I feel this will lead to further acts of prohibition, leading to a deadlier drug supply and, consequently, more overdoses.
At the same time, these intentions would increase the erasure, murder and incarcerated labor of poor people in the United States.
As a recovering user, what makes this further problematic to me is that dealers and buyers don’t know what is being exchanged, and users are chasing fentanyl, while simultaneously chasing death. As a former user, I have seen that people are specifically seeking out fentanyl as a high, not an accidental purchase of what they thought was something else.
Now that the government has allowed the nation to get strung out on pills and cashed out, I feel they’re looking to do the same thing on the common person distributing or using fentanyl.
Instead of the government protecting people through treating the current overdose crisis and embracing harm reduction, now we have pushes for the law and law enforcement to continue the mishandling of the overdose crisis.
We are losing 100,000 Americans a year to overdose, yet we are hiring people I consider unqualified. Those who have never experienced drug use listen to the same people with the same lack of qualifications to handle these decisions.
The United States’ attempts to introduce fentanyl testing strips and naloxone is beneficial, yes, but it’s not enough. Naloxone only works on overdoses caused by opioids. This family of drugs includes prescription painkillers like OxyContin, fentanyl, methadone and Vicodin, as well as street drugs like heroin.
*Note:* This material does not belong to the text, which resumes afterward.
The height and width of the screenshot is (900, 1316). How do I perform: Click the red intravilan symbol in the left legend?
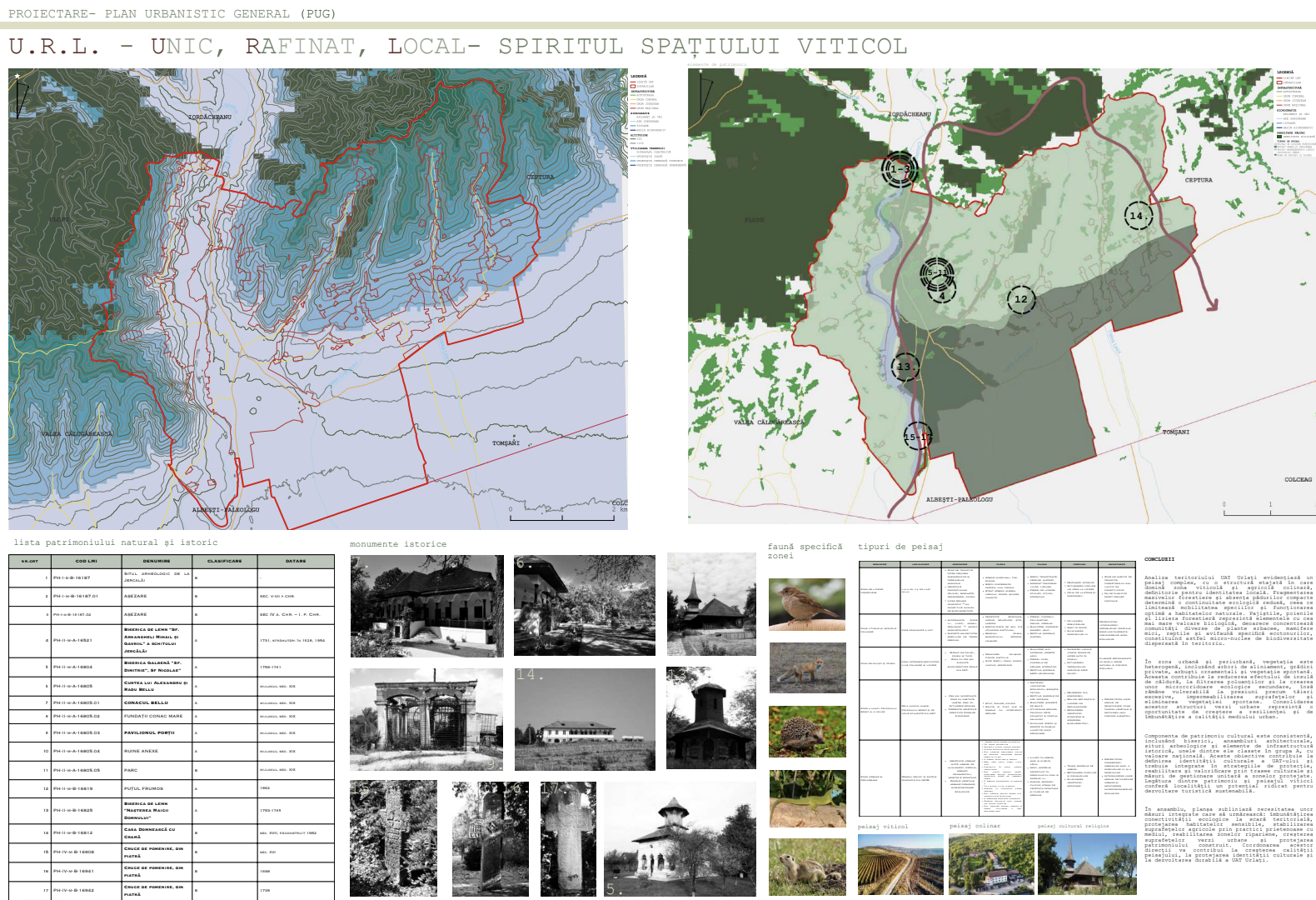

Naloxone will not reverse overdose resulting from nonopioid drugs, like cocaine, benzodiazepines (“benzos”) or alcohol.
Why would drug users use naloxone when they’re chasing death?
Why aren’t all drug users excited that red tape is being cut concerning opioid withdrawal?
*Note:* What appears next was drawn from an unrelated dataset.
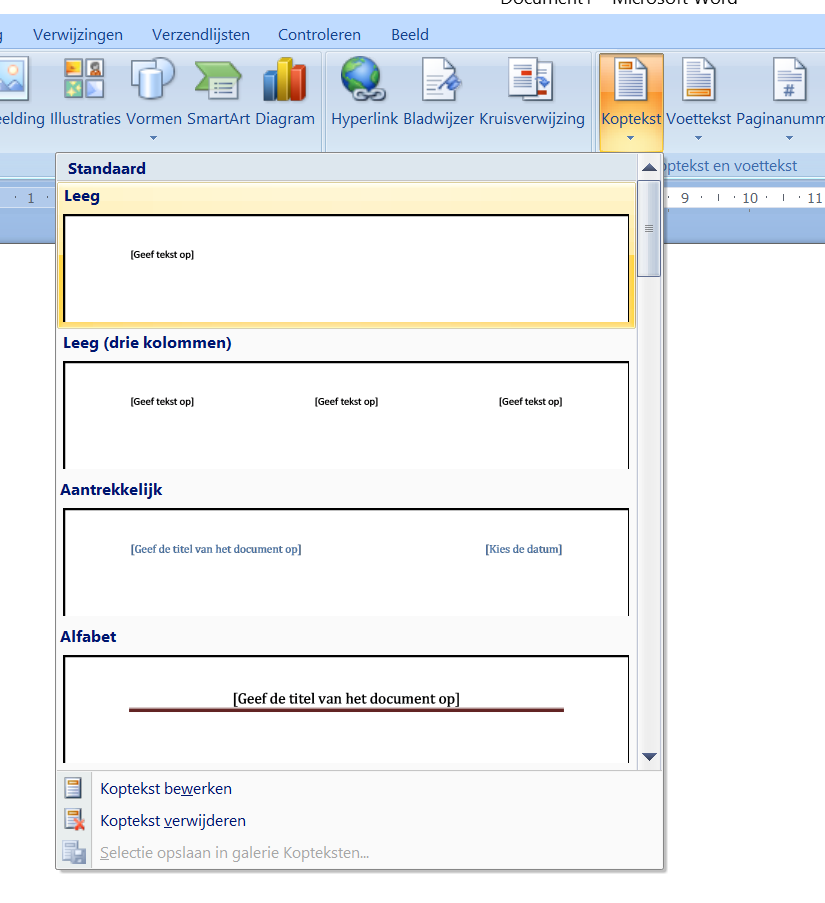Pick the Aantrekkelijk header design
The image size is (825, 903).
click(346, 560)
Buprenorphine and methadone don’t work for meth users and create a worse withdrawal, given how much fentanyl is in heroin these days.
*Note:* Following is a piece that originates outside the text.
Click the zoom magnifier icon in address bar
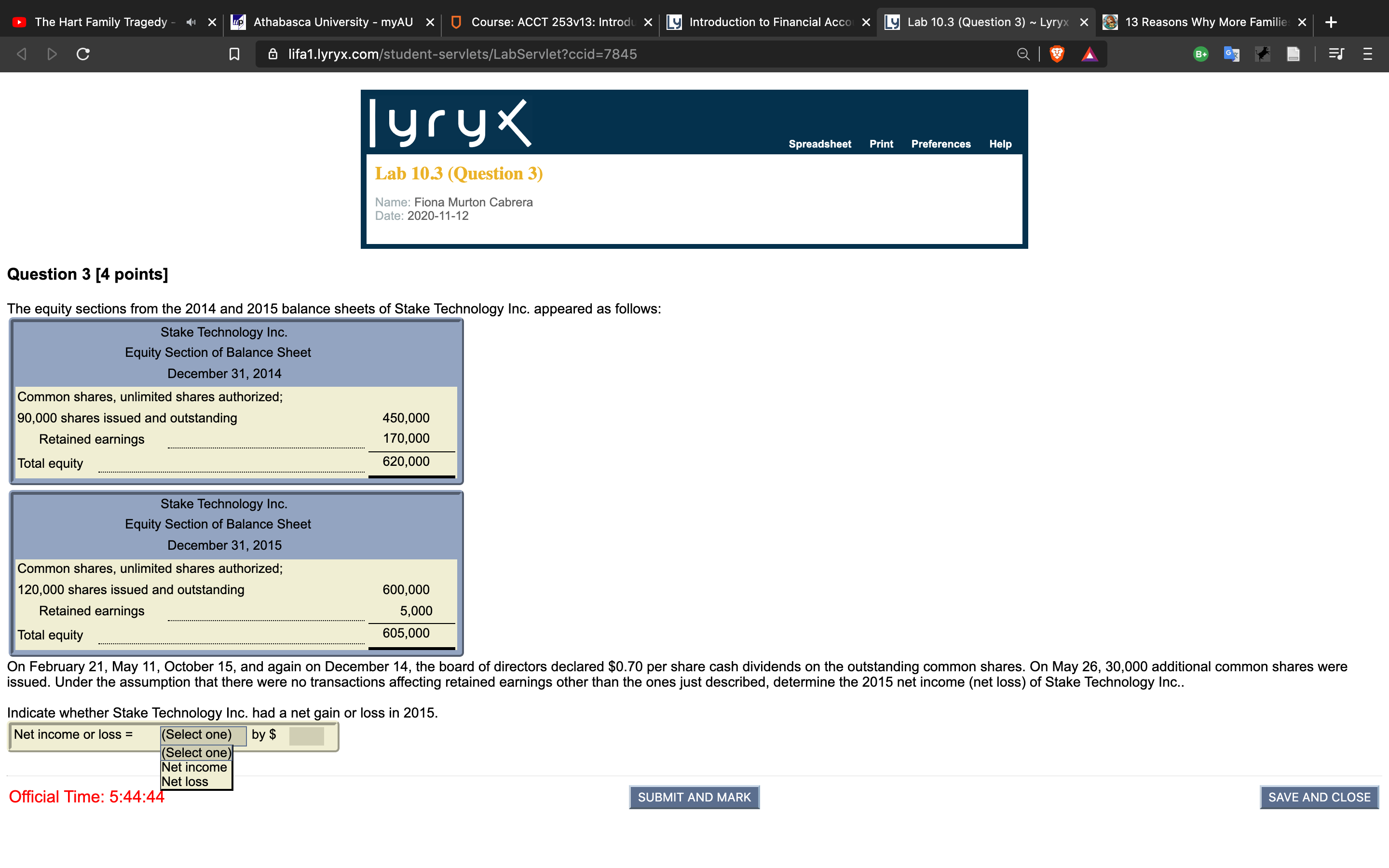1023,54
Why don’t all drug users want treatment? The cycle of rehab to prison industrial complex: the use of rehab and prison by the state to solve economic, social and political issues instead of helping people.
This is how the United States ran things when I overdosed on heroin and survived, while my cousin overdosed many times and died. It’s how treatment continues today.
The overdose crisis is in the public and the private spaces. It’s not just those ages 18-40 — the age group that has the highest death rate from fentanyl — overdosing alone.
Fentanyl test strips should be placed in all public places for free.
The overdose crisis affects everyone, from teenagers experimenting with pills and who are likely not going to use test strips either, all the way to those using intravenously. All chasing death.
We need to innovate STEM within the United States to create solutions to xylazine/“tranq” and every other new drug coming into the drug supply. We need to get shelter, food, water and employment to those using without a home and those coming out of treatment. There needs to be a clean, regulated supply because drug users, no matter their age, are chasing death. If there is a clean supply, death lessens in the ratio.
This is the current state of the War on Drugs.
We must act three steps ahead, instead of feigning to treat the overdose crisis such as it was when I was shooting up for the last time in 2017. Same as it ever was? No. These aren’t your dad’s drugs on the street these days.
We are all responsible. There is no USA without us.
You talk at us in rehab.
You talk at us in prison.
You talk at the dead.
What can you do to help us? Have a dialogue with the living, not your condolences.
Just like “violence interrupters” used in Chicago, we need overdose interrupters.
Only ex-users can speak the language of the user and fully understand the experience. Only a hustler can outhustle a hustler.
The overdose interrupters will be comprised of people that are ex-users that have not been using for over 10 years or more. They can go out into the field and ask what users need in real time. This will collect the exact answers needed to start ending the overdose crisis.
Relying on those who have never used is why we are in an overdose crisis.
We are making a bipartisan issue out of people chasing suicide. Democrats, Republicans and independents speak for — and at — users, personally as well as systemically.
Overdose interrupters will not only employ harm reduction by talking with users about testing their drugs, they will talk with users about solutions getting the person out of using and into receiving help. But the right help has to be there in the first place.
Overdose interrupters should purchase bags and have forensics determine what is in the supply in real time. That will help create solutions to change withdrawal medication since it is becoming ineffective.
The overdose interrupters will curb the overdose crisis you created.
You can create this nonpartisan solution easily, and we know it.